Tilda you are experiencing acute pain from your flare I think? If my understanding is right? Whilst realxation might help, painkillers will be better.

My shoulder was bloody awful last night I couldn't get comfy in bed and over dosed on co-dydramols and ibuprofen. I could have murdered someone at 2 a.m. this morning. Now I have no idea what is causing my pain. I am not in a flare and as far as I know do not have any osteo in this shoulder? I asked the doc and she told me I probably over did it? Yes. So what do I do know. Rest it she says, if it's no better in a few days come back. Arggghhhh ................


Fascinating thanks very much for all thar! But I'm left with a question isn't pain supposed to be a warning? And isn't it dangerous to attribute every pain we get to ra?


Yes Cathie, this is part of the problem :-). But I think what is being said is that once your bloods are showing you are not flaring, you should not get any pain from your affected joints (except if they are damaged i suppose). Associated pain in the muslces and tendons are just the aftermath of the flare? Am I getting this right? I will clarify today at my "classes" and see if I get any gold stars!!! It is all fascinating but confusing at the moment for me -


Confused I am, as well, I 've just had a call from my wonderful GP, we talked pain management, she has prescribed gabapentin again but in a much lower dose, as it did for me when I tried it a couple of weeks a go. This drug is used mainly for people with epelepsy so it calms the nerve receptors in the brain, so therefore calming the pain we get when a nerve is involved, such as Ulner nerves (elbow) Carpal Tunnel Cwrist) Rotator Cuff (shoulder) it won't stop the ache it will only work on the sudden ouch sensation that whips from the damage site to the brain and return, but it may not take the same route. Take the Ulnar nerve that comes from the neck through the elbow, in to the hand and ring finger and pinkie, that if bumped (funny bone) instead of continued pain in the elbow you may find the couple of fingers will get acute pain, or numbness, pins and needles andthey may start to curl up. So again its finding out that the pain you have somewhere may not be where the problem is. Now I'm very confused. And my ankle hurts.



Hi it's me again. I know it's not very interesting for you, but it will be interesting to know how much pain and stiffness you experience after your op.

Err tell me to shut if you like :-0 :-)


Tricia I too have four discs at last count out of place and there has been a lot of degeneration too so I know your pain.

It always baffles me that they say pain is in your head as I've always been someone who worked through all types of pain and if I really had too I would take paracetomal or Ibupfen.
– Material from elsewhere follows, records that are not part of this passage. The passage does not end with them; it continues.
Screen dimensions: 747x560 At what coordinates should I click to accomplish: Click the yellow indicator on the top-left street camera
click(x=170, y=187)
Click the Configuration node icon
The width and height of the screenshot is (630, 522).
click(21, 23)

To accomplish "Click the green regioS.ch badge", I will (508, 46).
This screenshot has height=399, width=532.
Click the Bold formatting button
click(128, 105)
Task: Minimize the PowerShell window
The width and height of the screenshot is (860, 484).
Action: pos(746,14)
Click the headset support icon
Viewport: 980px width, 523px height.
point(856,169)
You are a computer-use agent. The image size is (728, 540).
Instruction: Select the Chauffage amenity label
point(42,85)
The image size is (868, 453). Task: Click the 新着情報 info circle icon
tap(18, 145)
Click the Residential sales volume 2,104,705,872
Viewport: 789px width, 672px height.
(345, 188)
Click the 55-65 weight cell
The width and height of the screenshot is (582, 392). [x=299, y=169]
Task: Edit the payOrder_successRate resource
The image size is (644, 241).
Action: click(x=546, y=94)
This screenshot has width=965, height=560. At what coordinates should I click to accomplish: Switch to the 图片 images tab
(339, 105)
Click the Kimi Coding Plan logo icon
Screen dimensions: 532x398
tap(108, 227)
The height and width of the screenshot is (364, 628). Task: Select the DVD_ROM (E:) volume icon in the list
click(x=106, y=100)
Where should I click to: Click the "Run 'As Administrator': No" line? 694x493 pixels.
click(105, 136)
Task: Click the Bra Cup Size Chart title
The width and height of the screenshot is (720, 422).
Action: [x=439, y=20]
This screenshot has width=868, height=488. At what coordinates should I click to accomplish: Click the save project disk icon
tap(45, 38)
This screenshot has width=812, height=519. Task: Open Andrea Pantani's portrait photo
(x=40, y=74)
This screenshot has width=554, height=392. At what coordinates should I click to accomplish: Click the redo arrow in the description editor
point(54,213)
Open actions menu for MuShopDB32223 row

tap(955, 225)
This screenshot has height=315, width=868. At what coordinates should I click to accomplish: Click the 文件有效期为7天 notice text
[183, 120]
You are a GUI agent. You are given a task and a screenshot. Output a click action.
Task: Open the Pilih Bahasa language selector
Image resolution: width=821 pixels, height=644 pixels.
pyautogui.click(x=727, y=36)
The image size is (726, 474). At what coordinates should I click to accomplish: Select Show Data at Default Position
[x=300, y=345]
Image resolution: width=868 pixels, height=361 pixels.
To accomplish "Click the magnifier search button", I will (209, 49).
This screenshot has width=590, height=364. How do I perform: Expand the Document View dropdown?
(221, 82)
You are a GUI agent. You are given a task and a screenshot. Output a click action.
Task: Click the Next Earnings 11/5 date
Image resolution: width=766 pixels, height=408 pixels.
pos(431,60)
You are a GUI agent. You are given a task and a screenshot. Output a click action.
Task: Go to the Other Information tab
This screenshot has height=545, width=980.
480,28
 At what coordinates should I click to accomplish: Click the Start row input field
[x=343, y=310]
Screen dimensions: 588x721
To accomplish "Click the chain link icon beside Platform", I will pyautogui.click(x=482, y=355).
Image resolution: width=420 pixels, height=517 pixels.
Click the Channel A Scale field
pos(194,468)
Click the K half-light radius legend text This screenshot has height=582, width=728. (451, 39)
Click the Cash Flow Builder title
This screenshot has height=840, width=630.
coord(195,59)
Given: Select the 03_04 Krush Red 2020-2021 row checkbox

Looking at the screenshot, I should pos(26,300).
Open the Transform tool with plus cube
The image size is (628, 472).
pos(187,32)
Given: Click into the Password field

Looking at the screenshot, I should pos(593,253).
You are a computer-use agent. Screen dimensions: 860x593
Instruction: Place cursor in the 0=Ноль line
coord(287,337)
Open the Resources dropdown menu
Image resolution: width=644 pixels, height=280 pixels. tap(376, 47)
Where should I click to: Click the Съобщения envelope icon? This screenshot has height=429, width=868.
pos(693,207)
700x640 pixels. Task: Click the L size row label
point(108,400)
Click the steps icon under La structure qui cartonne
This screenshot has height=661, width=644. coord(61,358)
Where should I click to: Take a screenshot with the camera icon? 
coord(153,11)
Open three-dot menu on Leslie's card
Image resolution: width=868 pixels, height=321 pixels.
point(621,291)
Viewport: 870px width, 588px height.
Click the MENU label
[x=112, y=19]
However I was told for years that my hand deformation was rsi my back pain was siatica and knee pains and other joints to be honest I never found them bad enough for long enough to go to the doctors about so maybe some of the fact I was undiagnosed for so many years is my fault.

My ra was only picked up when I was admitted to hospital December 2008 unable to stand walk I didn't even have the strength to lift my head of a pillow all my joints had swelled badly my knees had to be drained twice during my stay.

Since then after three dmards and almost five months in on anti tnfs I am still flaring badly.

I too have frozen shoulder, plantar facias, tendonits due to this flare but to be honest the pain from the costcocondritis and back pain so far outweighs all my other pains its untrue, I've finally had to give in from taking oramorph alone and had to go on the slow realease morphine too. I also take gabapentin.

steroids seen to be the only thing to stop me flaring but only at real high doses.

I have tried every method of pain relief without pills however so far although some things help nothing has eased my pain enough to allow me to stop taking the pain relief. however I won't stop searching for a pill free pain relief.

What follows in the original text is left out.